===== Given data
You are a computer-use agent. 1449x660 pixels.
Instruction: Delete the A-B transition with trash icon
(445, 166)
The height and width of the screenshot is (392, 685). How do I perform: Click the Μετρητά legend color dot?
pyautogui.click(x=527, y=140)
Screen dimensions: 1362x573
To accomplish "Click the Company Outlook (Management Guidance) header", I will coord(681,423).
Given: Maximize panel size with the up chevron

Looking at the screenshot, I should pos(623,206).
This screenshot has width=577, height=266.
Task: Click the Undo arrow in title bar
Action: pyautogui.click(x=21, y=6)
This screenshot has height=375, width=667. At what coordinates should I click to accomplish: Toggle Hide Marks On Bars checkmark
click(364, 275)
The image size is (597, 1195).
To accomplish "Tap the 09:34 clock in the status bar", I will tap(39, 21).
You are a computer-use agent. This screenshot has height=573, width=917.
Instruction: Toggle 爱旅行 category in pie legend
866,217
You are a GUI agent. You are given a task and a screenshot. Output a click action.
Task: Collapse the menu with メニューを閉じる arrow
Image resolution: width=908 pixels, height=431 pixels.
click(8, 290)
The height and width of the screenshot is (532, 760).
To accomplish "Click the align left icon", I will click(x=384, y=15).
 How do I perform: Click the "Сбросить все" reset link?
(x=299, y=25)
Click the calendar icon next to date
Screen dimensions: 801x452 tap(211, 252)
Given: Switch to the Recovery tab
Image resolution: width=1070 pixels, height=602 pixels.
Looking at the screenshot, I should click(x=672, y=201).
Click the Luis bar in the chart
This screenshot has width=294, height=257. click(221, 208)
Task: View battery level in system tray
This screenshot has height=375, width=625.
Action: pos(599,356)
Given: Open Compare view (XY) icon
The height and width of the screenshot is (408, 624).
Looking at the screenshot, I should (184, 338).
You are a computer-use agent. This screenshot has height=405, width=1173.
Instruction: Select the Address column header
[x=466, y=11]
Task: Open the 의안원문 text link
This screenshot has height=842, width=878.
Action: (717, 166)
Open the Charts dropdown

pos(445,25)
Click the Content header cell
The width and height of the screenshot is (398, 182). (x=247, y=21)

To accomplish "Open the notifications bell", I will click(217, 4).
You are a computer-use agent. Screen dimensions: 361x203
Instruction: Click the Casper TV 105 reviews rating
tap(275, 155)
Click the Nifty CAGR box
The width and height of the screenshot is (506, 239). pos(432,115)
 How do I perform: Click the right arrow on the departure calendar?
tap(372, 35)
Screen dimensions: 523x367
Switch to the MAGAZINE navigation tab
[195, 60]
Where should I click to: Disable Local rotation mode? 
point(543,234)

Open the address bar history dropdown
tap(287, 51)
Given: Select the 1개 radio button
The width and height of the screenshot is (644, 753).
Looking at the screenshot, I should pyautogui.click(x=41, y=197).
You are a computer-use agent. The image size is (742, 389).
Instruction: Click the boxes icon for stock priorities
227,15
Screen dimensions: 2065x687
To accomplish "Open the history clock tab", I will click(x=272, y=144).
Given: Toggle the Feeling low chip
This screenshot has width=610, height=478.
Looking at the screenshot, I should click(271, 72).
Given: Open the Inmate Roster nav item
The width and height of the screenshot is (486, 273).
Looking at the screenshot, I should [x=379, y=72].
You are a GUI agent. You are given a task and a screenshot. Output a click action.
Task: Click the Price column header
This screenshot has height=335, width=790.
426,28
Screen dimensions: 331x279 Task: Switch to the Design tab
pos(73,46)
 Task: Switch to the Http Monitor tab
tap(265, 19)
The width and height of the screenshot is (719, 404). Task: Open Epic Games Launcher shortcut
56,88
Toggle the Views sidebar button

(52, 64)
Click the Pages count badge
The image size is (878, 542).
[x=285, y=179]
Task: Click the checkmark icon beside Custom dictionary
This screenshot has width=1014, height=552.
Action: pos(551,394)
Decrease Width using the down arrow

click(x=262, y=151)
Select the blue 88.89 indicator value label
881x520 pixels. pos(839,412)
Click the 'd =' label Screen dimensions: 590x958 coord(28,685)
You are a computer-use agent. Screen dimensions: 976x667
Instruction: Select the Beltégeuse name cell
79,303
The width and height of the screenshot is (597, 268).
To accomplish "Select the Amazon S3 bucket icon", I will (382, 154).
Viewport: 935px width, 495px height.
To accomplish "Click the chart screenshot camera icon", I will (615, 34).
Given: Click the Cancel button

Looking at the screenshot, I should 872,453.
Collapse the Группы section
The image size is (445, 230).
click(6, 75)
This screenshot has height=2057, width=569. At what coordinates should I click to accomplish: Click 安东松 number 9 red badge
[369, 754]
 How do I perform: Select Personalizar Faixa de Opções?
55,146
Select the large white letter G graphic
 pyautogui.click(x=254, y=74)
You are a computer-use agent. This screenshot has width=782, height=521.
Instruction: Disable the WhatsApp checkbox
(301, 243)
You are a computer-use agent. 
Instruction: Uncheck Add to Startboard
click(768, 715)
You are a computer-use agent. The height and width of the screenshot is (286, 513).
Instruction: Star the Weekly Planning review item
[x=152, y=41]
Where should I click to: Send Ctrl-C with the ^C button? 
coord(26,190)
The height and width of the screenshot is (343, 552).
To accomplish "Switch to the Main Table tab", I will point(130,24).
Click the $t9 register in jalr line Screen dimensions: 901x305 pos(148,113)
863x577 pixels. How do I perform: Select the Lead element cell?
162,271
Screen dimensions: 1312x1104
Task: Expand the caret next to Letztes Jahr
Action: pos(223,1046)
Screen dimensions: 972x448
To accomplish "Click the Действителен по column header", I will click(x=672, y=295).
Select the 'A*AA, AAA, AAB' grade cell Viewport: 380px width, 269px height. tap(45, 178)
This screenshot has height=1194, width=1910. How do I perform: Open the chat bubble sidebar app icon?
==========
**Work task**
Print the data above exactly.

**Answer below**
You are a computer-use agent. 1449x660 pixels.
Instruction: Delete the A-B transition with trash icon
(445, 166)
The height and width of the screenshot is (392, 685). How do I perform: Click the Μετρητά legend color dot?
pyautogui.click(x=527, y=140)
Screen dimensions: 1362x573
To accomplish "Click the Company Outlook (Management Guidance) header", I will coord(681,423).
Given: Maximize panel size with the up chevron

Looking at the screenshot, I should pos(623,206).
This screenshot has width=577, height=266.
Task: Click the Undo arrow in title bar
Action: pyautogui.click(x=21, y=6)
This screenshot has height=375, width=667. At what coordinates should I click to accomplish: Toggle Hide Marks On Bars checkmark
click(364, 275)
The image size is (597, 1195).
To accomplish "Tap the 09:34 clock in the status bar", I will tap(39, 21).
You are a computer-use agent. This screenshot has height=573, width=917.
Instruction: Toggle 爱旅行 category in pie legend
866,217
You are a GUI agent. You are given a task and a screenshot. Output a click action.
Task: Collapse the menu with メニューを閉じる arrow
Image resolution: width=908 pixels, height=431 pixels.
click(8, 290)
The height and width of the screenshot is (532, 760).
To accomplish "Click the align left icon", I will click(x=384, y=15).
 How do I perform: Click the "Сбросить все" reset link?
(x=299, y=25)
Click the calendar icon next to date
Screen dimensions: 801x452 tap(211, 252)
Given: Switch to the Recovery tab
Image resolution: width=1070 pixels, height=602 pixels.
Looking at the screenshot, I should click(x=672, y=201).
Click the Luis bar in the chart
This screenshot has width=294, height=257. click(221, 208)
Task: View battery level in system tray
This screenshot has height=375, width=625.
Action: pos(599,356)
Given: Open Compare view (XY) icon
The height and width of the screenshot is (408, 624).
Looking at the screenshot, I should (184, 338).
You are a computer-use agent. This screenshot has height=405, width=1173.
Instruction: Select the Address column header
[x=466, y=11]
Task: Open the 의안원문 text link
This screenshot has height=842, width=878.
Action: (717, 166)
Open the Charts dropdown

pos(445,25)
Click the Content header cell
The width and height of the screenshot is (398, 182). (x=247, y=21)

To accomplish "Open the notifications bell", I will click(217, 4).
You are a computer-use agent. Screen dimensions: 361x203
Instruction: Click the Casper TV 105 reviews rating
tap(275, 155)
Click the Nifty CAGR box
The width and height of the screenshot is (506, 239). pos(432,115)
 How do I perform: Click the right arrow on the departure calendar?
tap(372, 35)
Screen dimensions: 523x367
Switch to the MAGAZINE navigation tab
[195, 60]
Where should I click to: Disable Local rotation mode? 
point(543,234)

Open the address bar history dropdown
tap(287, 51)
Given: Select the 1개 radio button
The width and height of the screenshot is (644, 753).
Looking at the screenshot, I should pyautogui.click(x=41, y=197).
You are a computer-use agent. The image size is (742, 389).
Instruction: Click the boxes icon for stock priorities
227,15
Screen dimensions: 2065x687
To accomplish "Open the history clock tab", I will click(x=272, y=144).
Given: Toggle the Feeling low chip
This screenshot has width=610, height=478.
Looking at the screenshot, I should click(271, 72).
Given: Open the Inmate Roster nav item
The width and height of the screenshot is (486, 273).
Looking at the screenshot, I should [x=379, y=72].
You are a GUI agent. You are given a task and a screenshot. Output a click action.
Task: Click the Price column header
This screenshot has height=335, width=790.
426,28
Screen dimensions: 331x279 Task: Switch to the Design tab
pos(73,46)
 Task: Switch to the Http Monitor tab
tap(265, 19)
The width and height of the screenshot is (719, 404). Task: Open Epic Games Launcher shortcut
56,88
Toggle the Views sidebar button

(52, 64)
Click the Pages count badge
The image size is (878, 542).
[x=285, y=179]
Task: Click the checkmark icon beside Custom dictionary
This screenshot has width=1014, height=552.
Action: pos(551,394)
Decrease Width using the down arrow

click(x=262, y=151)
Select the blue 88.89 indicator value label
881x520 pixels. pos(839,412)
Click the 'd =' label Screen dimensions: 590x958 coord(28,685)
You are a computer-use agent. Screen dimensions: 976x667
Instruction: Select the Beltégeuse name cell
79,303
The width and height of the screenshot is (597, 268).
To accomplish "Select the Amazon S3 bucket icon", I will (382, 154).
Viewport: 935px width, 495px height.
To accomplish "Click the chart screenshot camera icon", I will (615, 34).
Given: Click the Cancel button

Looking at the screenshot, I should 872,453.
Collapse the Группы section
The image size is (445, 230).
click(6, 75)
This screenshot has height=2057, width=569. At what coordinates should I click to accomplish: Click 安东松 number 9 red badge
[369, 754]
 How do I perform: Select Personalizar Faixa de Opções?
55,146
Select the large white letter G graphic
 pyautogui.click(x=254, y=74)
You are a computer-use agent. This screenshot has width=782, height=521.
Instruction: Disable the WhatsApp checkbox
(301, 243)
You are a computer-use agent. 
Instruction: Uncheck Add to Startboard
click(768, 715)
You are a computer-use agent. The height and width of the screenshot is (286, 513).
Instruction: Star the Weekly Planning review item
[x=152, y=41]
Where should I click to: Send Ctrl-C with the ^C button? 
coord(26,190)
The height and width of the screenshot is (343, 552).
To accomplish "Switch to the Main Table tab", I will point(130,24).
Click the $t9 register in jalr line Screen dimensions: 901x305 pos(148,113)
863x577 pixels. How do I perform: Select the Lead element cell?
162,271
Screen dimensions: 1312x1104
Task: Expand the caret next to Letztes Jahr
Action: pos(223,1046)
Screen dimensions: 972x448
To accomplish "Click the Действителен по column header", I will click(x=672, y=295).
Select the 'A*AA, AAA, AAB' grade cell Viewport: 380px width, 269px height. tap(45, 178)
This screenshot has height=1194, width=1910. How do I perform: Open the chat bubble sidebar app icon?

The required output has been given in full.